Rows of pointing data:

______________________________

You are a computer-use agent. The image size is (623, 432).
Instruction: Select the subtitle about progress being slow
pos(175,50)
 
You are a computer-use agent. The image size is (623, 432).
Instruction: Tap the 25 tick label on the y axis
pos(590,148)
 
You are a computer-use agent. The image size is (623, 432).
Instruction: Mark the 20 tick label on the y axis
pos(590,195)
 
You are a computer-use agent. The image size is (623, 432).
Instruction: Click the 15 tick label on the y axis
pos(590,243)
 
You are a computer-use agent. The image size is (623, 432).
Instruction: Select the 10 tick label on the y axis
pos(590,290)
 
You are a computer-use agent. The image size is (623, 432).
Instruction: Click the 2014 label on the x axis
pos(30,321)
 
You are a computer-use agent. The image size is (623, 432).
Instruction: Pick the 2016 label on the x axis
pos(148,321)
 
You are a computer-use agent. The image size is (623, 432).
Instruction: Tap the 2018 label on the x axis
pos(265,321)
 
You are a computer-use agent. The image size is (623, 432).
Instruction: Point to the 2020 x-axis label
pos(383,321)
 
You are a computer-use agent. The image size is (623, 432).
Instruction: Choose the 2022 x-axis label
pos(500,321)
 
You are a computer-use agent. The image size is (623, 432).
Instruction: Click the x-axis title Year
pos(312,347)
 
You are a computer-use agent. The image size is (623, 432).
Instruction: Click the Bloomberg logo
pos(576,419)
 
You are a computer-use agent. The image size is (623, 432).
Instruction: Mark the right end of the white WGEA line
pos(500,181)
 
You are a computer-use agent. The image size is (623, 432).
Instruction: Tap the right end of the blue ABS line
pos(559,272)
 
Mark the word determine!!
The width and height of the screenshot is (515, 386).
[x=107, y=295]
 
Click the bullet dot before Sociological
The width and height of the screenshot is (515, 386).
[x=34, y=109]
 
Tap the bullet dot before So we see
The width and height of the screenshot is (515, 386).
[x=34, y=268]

______________________________

WHAT NEEDS TO BE DONE: Quote every one of the entries above verbatim, reproducing each line without any change.

OUTPUT FOR THIS TASK:
You are a computer-use agent. The image size is (623, 432).
Instruction: Select the subtitle about progress being slow
pos(175,50)
 
You are a computer-use agent. The image size is (623, 432).
Instruction: Tap the 25 tick label on the y axis
pos(590,148)
 
You are a computer-use agent. The image size is (623, 432).
Instruction: Mark the 20 tick label on the y axis
pos(590,195)
 
You are a computer-use agent. The image size is (623, 432).
Instruction: Click the 15 tick label on the y axis
pos(590,243)
 
You are a computer-use agent. The image size is (623, 432).
Instruction: Select the 10 tick label on the y axis
pos(590,290)
 
You are a computer-use agent. The image size is (623, 432).
Instruction: Click the 2014 label on the x axis
pos(30,321)
 
You are a computer-use agent. The image size is (623, 432).
Instruction: Pick the 2016 label on the x axis
pos(148,321)
 
You are a computer-use agent. The image size is (623, 432).
Instruction: Tap the 2018 label on the x axis
pos(265,321)
 
You are a computer-use agent. The image size is (623, 432).
Instruction: Point to the 2020 x-axis label
pos(383,321)
 
You are a computer-use agent. The image size is (623, 432).
Instruction: Choose the 2022 x-axis label
pos(500,321)
 
You are a computer-use agent. The image size is (623, 432).
Instruction: Click the x-axis title Year
pos(312,347)
 
You are a computer-use agent. The image size is (623, 432).
Instruction: Click the Bloomberg logo
pos(576,419)
 
You are a computer-use agent. The image size is (623, 432).
Instruction: Mark the right end of the white WGEA line
pos(500,181)
 
You are a computer-use agent. The image size is (623, 432).
Instruction: Tap the right end of the blue ABS line
pos(559,272)
 
Mark the word determine!!
The width and height of the screenshot is (515, 386).
[x=107, y=295]
 
Click the bullet dot before Sociological
The width and height of the screenshot is (515, 386).
[x=34, y=109]
 
Tap the bullet dot before So we see
The width and height of the screenshot is (515, 386).
[x=34, y=268]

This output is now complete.